Can you extract clean, structured text from your most important documents without manual intervention? If the answer involves significant human review of extraction quality, the data is not ready.
Do you know which version of each document is current? If multiple versions of the same policy document are in circulation, the AI will have no way to determine which one to trust.
Do your documents have consistent metadata? If documents lack dates, authors, or topic tags, retrieval won't be able to filter by relevance.
Is there a process for updating the knowledge base when documents change? Without one, you're building a system that will degrade over time with no visible signal that it's happening.
The uncomfortable truth about model selection
Every month brings a new model benchmark. Every month, someone argues that the new frontier model makes the previous one obsolete. These conversations dominate a disproportionate amount of strategic attention in organisations that are new to AI.

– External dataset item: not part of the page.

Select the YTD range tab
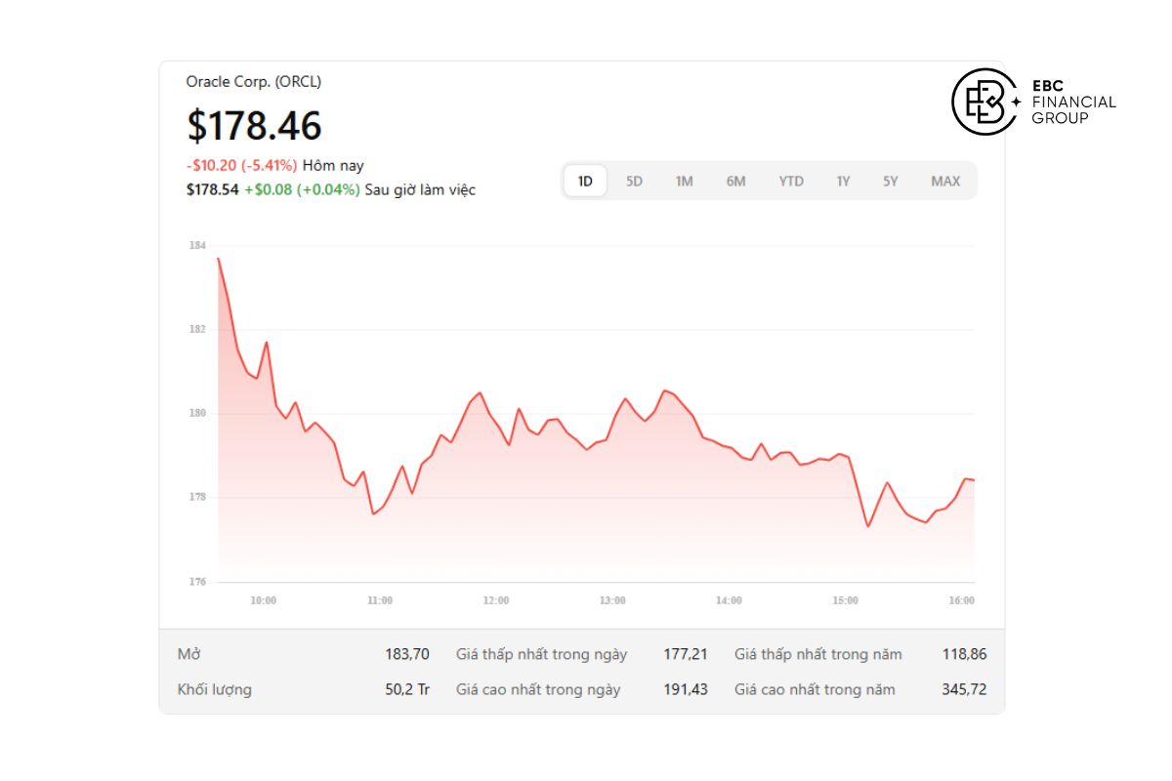The height and width of the screenshot is (781, 1172). (x=791, y=181)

Swapping one frontier model for another, or moving from one embedding model to another, is unlikely to produce the improvement teams are hoping for if the underlying data problem hasn't been addressed. A better model will synthesise bad answers slightly more fluently. It will still synthesise bad answers.
The Informatica survey puts it plainly: the real supercharger for AI is data management. The model is just the last step in a pipeline that depends entirely on the quality of what flows through it.
Fix the data, and most models will perform well. Ignore the data, and no model will save you.